__ASSIGNED TASK__:
Pull every line containing "agent" from the entries.

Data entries
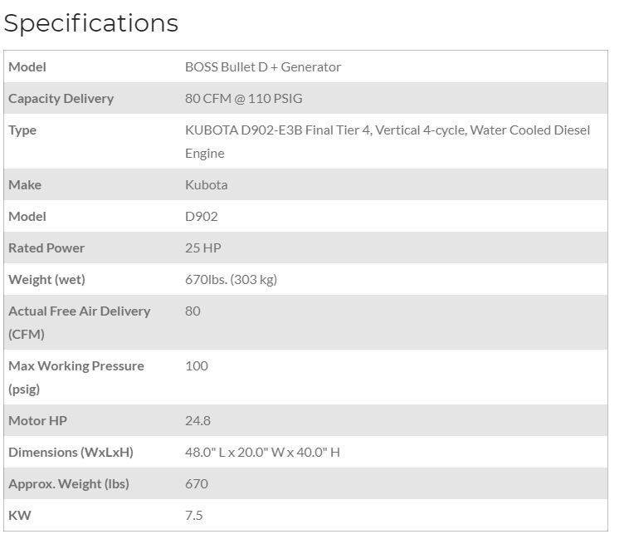
Task: Click the Type row label
Action: [x=22, y=130]
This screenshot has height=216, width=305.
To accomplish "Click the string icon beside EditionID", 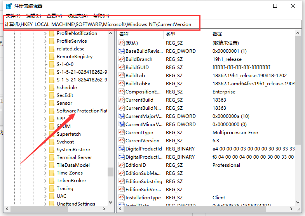I will tap(122, 165).
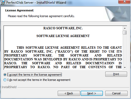Click the curled page graphic in header
Image resolution: width=131 pixels, height=99 pixels.
[117, 14]
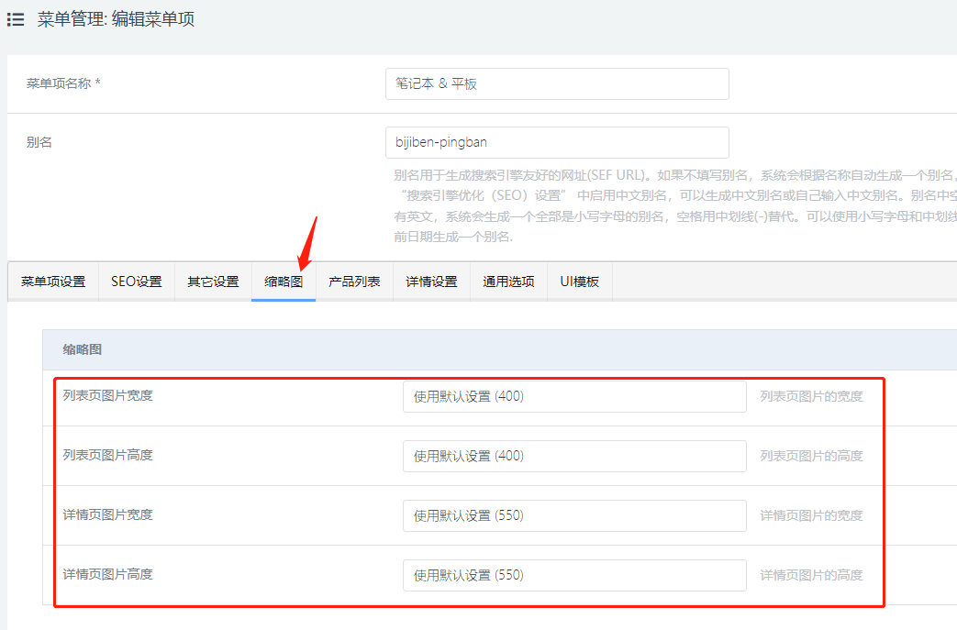Select the 其它设置 tab

point(213,282)
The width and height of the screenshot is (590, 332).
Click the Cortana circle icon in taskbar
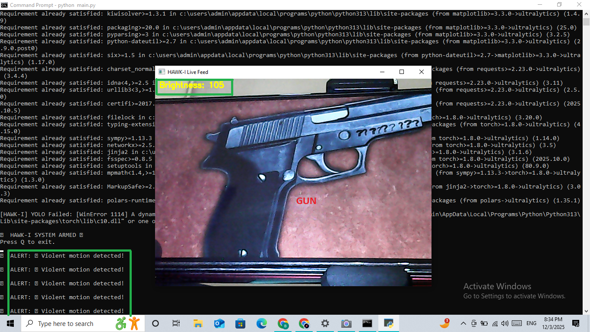(155, 323)
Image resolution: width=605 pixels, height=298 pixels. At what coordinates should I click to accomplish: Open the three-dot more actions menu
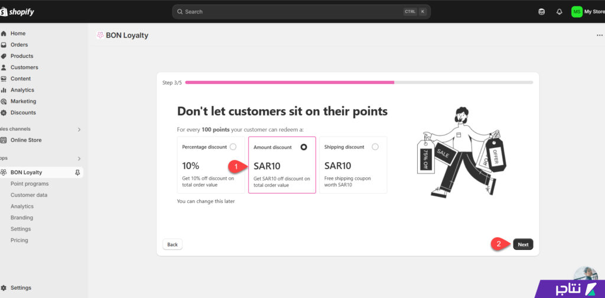click(x=600, y=35)
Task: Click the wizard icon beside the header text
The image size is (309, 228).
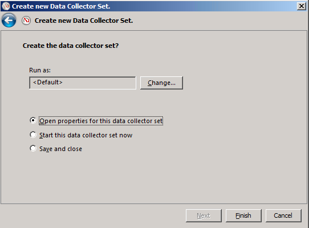Action: click(x=26, y=21)
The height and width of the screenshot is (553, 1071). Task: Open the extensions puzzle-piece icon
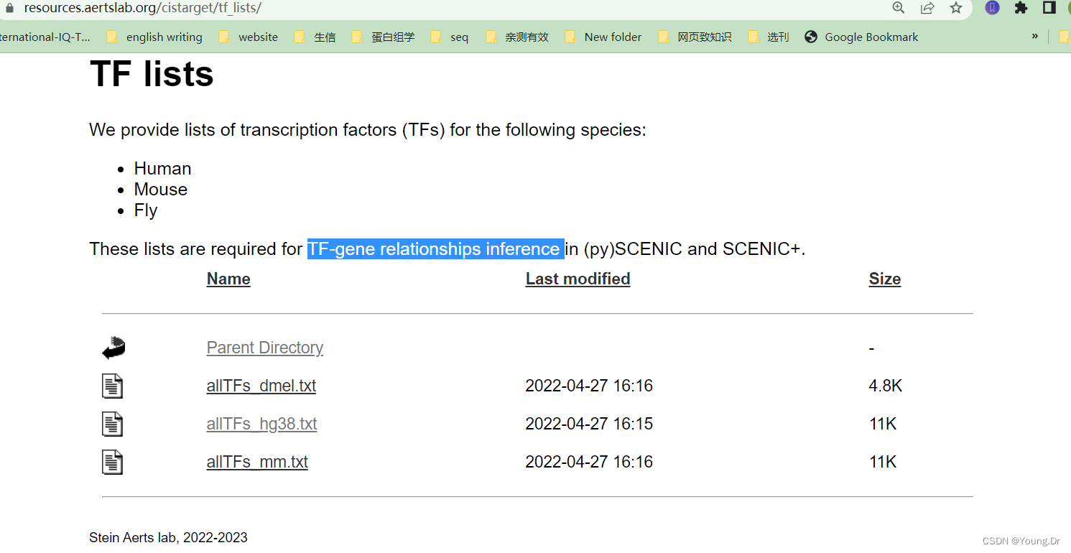pos(1021,8)
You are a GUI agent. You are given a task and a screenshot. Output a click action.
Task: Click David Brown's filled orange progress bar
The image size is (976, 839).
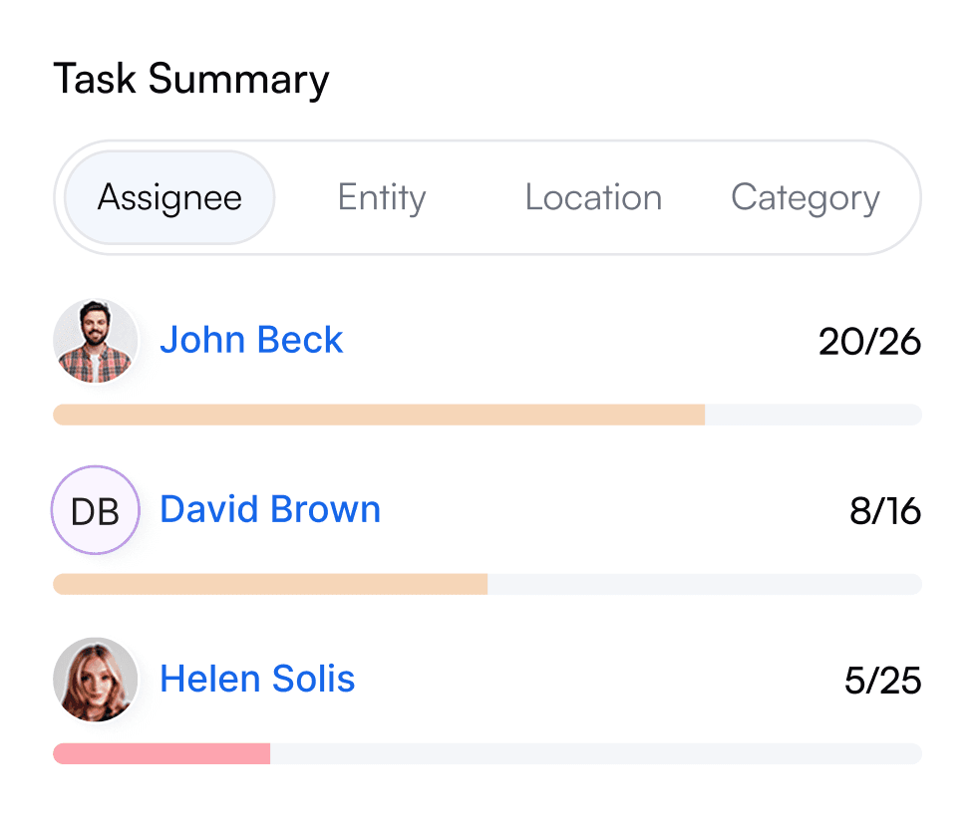point(270,584)
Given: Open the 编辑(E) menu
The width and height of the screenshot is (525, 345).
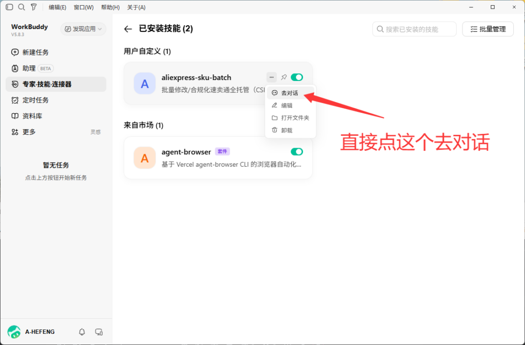Looking at the screenshot, I should (57, 7).
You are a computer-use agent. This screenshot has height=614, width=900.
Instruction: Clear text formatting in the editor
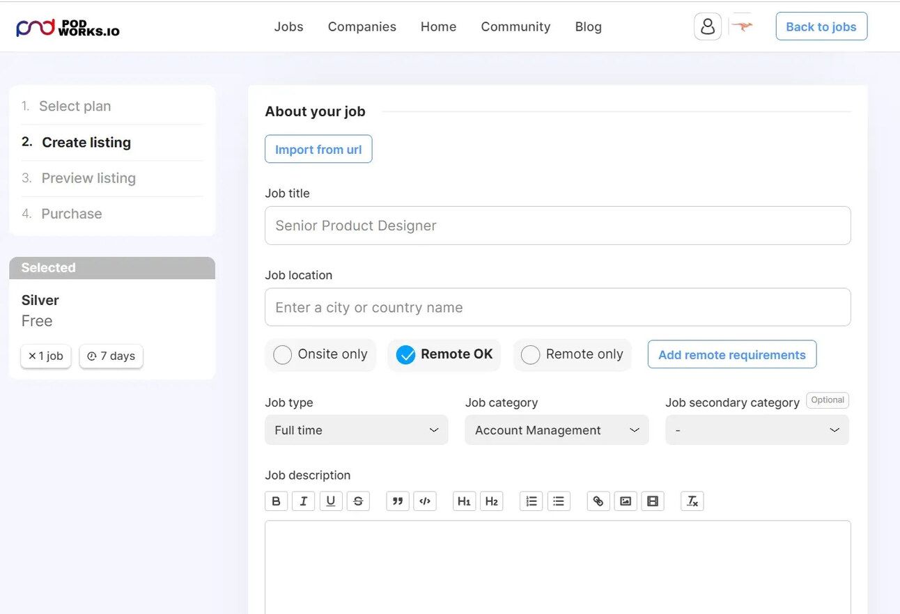(692, 501)
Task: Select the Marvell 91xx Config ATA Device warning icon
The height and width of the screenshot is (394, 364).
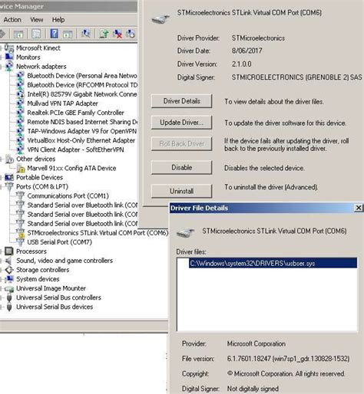Action: (21, 168)
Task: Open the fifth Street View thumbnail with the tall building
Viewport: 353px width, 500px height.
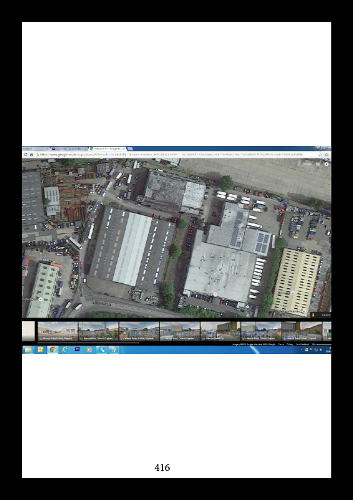Action: point(221,331)
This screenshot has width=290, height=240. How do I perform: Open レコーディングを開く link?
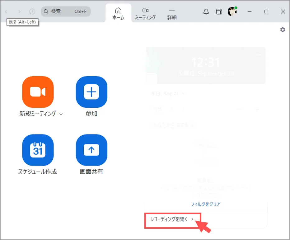coord(172,219)
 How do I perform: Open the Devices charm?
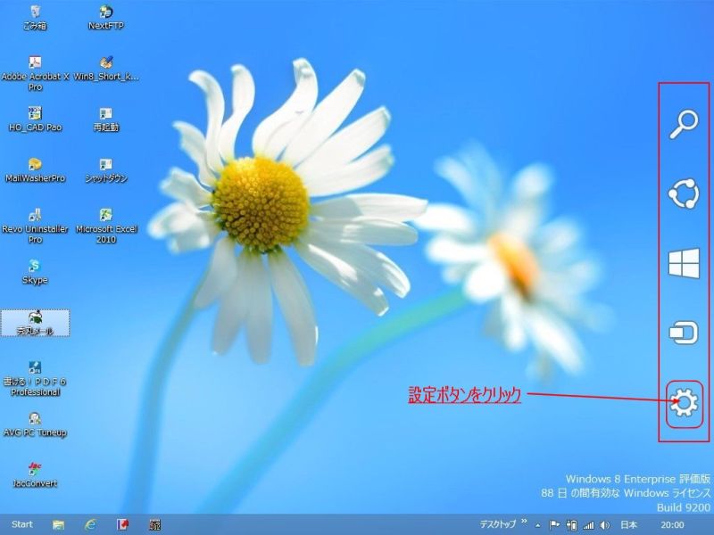coord(684,333)
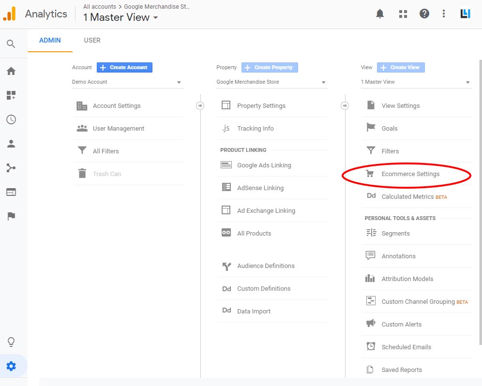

__ANSWER SECTION__:
You are a GUI agent. You are given a task and a screenshot. Output a click action.
You are a computer-use agent. This screenshot has height=614, width=900.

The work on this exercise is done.